- _Problem details_
Please reproduce the following records exactly, every line as it appears.

- _Supplied records_
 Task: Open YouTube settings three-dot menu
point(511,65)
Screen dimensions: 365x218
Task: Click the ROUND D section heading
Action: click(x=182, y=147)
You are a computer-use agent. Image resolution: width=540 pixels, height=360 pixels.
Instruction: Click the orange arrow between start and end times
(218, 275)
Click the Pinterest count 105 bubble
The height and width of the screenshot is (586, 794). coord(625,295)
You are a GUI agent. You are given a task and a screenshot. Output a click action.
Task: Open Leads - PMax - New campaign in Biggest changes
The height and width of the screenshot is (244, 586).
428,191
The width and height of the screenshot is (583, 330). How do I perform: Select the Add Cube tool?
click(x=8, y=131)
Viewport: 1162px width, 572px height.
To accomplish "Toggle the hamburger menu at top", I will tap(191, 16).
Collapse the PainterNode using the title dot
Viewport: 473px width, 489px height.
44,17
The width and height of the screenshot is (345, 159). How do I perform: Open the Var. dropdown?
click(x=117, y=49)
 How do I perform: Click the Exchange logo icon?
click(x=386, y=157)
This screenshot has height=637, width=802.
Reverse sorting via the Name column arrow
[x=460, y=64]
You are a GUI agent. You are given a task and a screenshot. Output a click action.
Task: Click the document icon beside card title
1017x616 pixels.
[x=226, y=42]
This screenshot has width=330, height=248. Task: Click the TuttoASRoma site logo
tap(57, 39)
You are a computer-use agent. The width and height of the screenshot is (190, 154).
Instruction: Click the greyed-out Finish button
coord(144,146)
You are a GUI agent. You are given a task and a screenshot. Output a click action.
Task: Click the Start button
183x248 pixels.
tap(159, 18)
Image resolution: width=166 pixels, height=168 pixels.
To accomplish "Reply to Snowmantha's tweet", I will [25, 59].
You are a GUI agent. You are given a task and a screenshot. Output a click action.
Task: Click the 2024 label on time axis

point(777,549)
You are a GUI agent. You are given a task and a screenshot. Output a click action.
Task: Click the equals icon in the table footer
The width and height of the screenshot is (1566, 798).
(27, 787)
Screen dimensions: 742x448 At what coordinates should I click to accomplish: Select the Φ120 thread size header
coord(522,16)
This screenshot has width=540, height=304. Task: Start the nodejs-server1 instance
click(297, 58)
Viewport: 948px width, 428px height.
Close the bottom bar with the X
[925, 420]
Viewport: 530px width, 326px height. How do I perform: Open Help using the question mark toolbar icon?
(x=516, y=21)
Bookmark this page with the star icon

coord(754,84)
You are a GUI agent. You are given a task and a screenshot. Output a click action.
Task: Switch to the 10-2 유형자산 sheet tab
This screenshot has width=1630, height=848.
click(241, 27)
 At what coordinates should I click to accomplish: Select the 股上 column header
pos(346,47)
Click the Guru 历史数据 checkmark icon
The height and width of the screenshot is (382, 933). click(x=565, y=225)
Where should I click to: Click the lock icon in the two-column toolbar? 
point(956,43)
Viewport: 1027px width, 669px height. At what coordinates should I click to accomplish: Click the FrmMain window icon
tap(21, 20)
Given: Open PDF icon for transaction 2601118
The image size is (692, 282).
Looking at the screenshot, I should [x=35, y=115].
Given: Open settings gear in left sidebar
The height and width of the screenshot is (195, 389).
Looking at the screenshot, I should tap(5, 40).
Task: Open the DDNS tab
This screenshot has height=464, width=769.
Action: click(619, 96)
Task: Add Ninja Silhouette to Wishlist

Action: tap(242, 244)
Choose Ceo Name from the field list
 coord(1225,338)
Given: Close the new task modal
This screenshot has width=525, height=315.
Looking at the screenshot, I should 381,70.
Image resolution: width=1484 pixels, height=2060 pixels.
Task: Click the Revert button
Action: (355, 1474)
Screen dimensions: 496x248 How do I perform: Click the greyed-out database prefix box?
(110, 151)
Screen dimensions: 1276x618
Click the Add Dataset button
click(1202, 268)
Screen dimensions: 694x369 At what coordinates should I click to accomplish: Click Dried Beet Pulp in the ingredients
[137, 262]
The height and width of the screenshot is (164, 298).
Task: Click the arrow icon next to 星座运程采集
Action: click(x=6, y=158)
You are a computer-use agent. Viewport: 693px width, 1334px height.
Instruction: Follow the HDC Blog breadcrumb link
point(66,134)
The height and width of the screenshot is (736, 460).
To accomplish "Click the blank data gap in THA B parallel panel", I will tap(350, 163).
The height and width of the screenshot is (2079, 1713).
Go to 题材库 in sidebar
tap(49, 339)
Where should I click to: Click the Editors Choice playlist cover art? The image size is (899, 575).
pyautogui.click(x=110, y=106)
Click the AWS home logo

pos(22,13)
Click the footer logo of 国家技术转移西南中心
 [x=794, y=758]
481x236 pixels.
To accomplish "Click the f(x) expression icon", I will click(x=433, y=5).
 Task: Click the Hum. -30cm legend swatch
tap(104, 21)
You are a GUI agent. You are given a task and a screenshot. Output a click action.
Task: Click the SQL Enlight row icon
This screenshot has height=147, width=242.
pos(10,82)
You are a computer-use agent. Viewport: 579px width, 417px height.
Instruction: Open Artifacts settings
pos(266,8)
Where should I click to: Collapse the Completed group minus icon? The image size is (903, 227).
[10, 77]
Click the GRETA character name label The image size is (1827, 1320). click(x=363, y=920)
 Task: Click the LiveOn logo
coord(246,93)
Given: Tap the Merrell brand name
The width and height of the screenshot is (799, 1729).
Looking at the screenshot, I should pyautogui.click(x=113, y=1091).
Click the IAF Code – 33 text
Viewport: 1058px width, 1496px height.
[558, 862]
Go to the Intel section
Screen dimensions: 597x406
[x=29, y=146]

- _Output for this task_
 Task: Open YouTube settings three-dot menu
point(511,65)
Screen dimensions: 365x218
Task: Click the ROUND D section heading
Action: click(x=182, y=147)
You are a computer-use agent. Image resolution: width=540 pixels, height=360 pixels.
Instruction: Click the orange arrow between start and end times
(218, 275)
Click the Pinterest count 105 bubble
The height and width of the screenshot is (586, 794). coord(625,295)
You are a GUI agent. You are given a task and a screenshot. Output a click action.
Task: Open Leads - PMax - New campaign in Biggest changes
The height and width of the screenshot is (244, 586).
428,191
The width and height of the screenshot is (583, 330). How do I perform: Select the Add Cube tool?
click(x=8, y=131)
Viewport: 1162px width, 572px height.
To accomplish "Toggle the hamburger menu at top", I will tap(191, 16).
Collapse the PainterNode using the title dot
Viewport: 473px width, 489px height.
44,17
The width and height of the screenshot is (345, 159). How do I perform: Open the Var. dropdown?
click(x=117, y=49)
 How do I perform: Click the Exchange logo icon?
click(x=386, y=157)
This screenshot has height=637, width=802.
Reverse sorting via the Name column arrow
[x=460, y=64]
You are a GUI agent. You are given a task and a screenshot. Output a click action.
Task: Click the document icon beside card title
1017x616 pixels.
[x=226, y=42]
This screenshot has width=330, height=248. Task: Click the TuttoASRoma site logo
tap(57, 39)
You are a computer-use agent. The width and height of the screenshot is (190, 154).
Instruction: Click the greyed-out Finish button
coord(144,146)
You are a GUI agent. You are given a task and a screenshot. Output a click action.
Task: Click the Start button
183x248 pixels.
tap(159, 18)
Image resolution: width=166 pixels, height=168 pixels.
To accomplish "Reply to Snowmantha's tweet", I will [25, 59].
You are a GUI agent. You are given a task and a screenshot. Output a click action.
Task: Click the 2024 label on time axis

point(777,549)
You are a GUI agent. You are given a task and a screenshot. Output a click action.
Task: Click the equals icon in the table footer
The width and height of the screenshot is (1566, 798).
(27, 787)
Screen dimensions: 742x448 At what coordinates should I click to accomplish: Select the Φ120 thread size header
coord(522,16)
This screenshot has width=540, height=304. Task: Start the nodejs-server1 instance
click(297, 58)
Viewport: 948px width, 428px height.
Close the bottom bar with the X
[925, 420]
Viewport: 530px width, 326px height. How do I perform: Open Help using the question mark toolbar icon?
(x=516, y=21)
Bookmark this page with the star icon

coord(754,84)
You are a GUI agent. You are given a task and a screenshot. Output a click action.
Task: Switch to the 10-2 유형자산 sheet tab
This screenshot has width=1630, height=848.
click(241, 27)
 At what coordinates should I click to accomplish: Select the 股上 column header
pos(346,47)
Click the Guru 历史数据 checkmark icon
The height and width of the screenshot is (382, 933). click(x=565, y=225)
Where should I click to: Click the lock icon in the two-column toolbar? 
point(956,43)
Viewport: 1027px width, 669px height. At what coordinates should I click to accomplish: Click the FrmMain window icon
tap(21, 20)
Given: Open PDF icon for transaction 2601118
The image size is (692, 282).
Looking at the screenshot, I should [x=35, y=115].
Given: Open settings gear in left sidebar
The height and width of the screenshot is (195, 389).
Looking at the screenshot, I should tap(5, 40).
Task: Open the DDNS tab
This screenshot has height=464, width=769.
Action: click(619, 96)
Task: Add Ninja Silhouette to Wishlist

Action: tap(242, 244)
Choose Ceo Name from the field list
 coord(1225,338)
Given: Close the new task modal
This screenshot has width=525, height=315.
Looking at the screenshot, I should 381,70.
Image resolution: width=1484 pixels, height=2060 pixels.
Task: Click the Revert button
Action: (355, 1474)
Screen dimensions: 496x248 How do I perform: Click the greyed-out database prefix box?
(110, 151)
Screen dimensions: 1276x618
Click the Add Dataset button
click(1202, 268)
Screen dimensions: 694x369 At what coordinates should I click to accomplish: Click Dried Beet Pulp in the ingredients
[137, 262]
The height and width of the screenshot is (164, 298).
Task: Click the arrow icon next to 星座运程采集
Action: click(x=6, y=158)
You are a computer-use agent. Viewport: 693px width, 1334px height.
Instruction: Follow the HDC Blog breadcrumb link
point(66,134)
The height and width of the screenshot is (736, 460).
To accomplish "Click the blank data gap in THA B parallel panel", I will tap(350, 163).
The height and width of the screenshot is (2079, 1713).
Go to 题材库 in sidebar
tap(49, 339)
Where should I click to: Click the Editors Choice playlist cover art? The image size is (899, 575).
pyautogui.click(x=110, y=106)
Click the AWS home logo

pos(22,13)
Click the footer logo of 国家技术转移西南中心
 [x=794, y=758]
481x236 pixels.
To accomplish "Click the f(x) expression icon", I will click(x=433, y=5).
 Task: Click the Hum. -30cm legend swatch
tap(104, 21)
You are a GUI agent. You are given a task and a screenshot. Output a click action.
Task: Click the SQL Enlight row icon
This screenshot has height=147, width=242.
pos(10,82)
You are a computer-use agent. Viewport: 579px width, 417px height.
Instruction: Open Artifacts settings
pos(266,8)
Where should I click to: Collapse the Completed group minus icon? The image size is (903, 227).
[10, 77]
Click the GRETA character name label The image size is (1827, 1320). click(x=363, y=920)
 Task: Click the LiveOn logo
coord(246,93)
Given: Tap the Merrell brand name
The width and height of the screenshot is (799, 1729).
Looking at the screenshot, I should pyautogui.click(x=113, y=1091).
Click the IAF Code – 33 text
Viewport: 1058px width, 1496px height.
[558, 862]
Go to the Intel section
Screen dimensions: 597x406
[x=29, y=146]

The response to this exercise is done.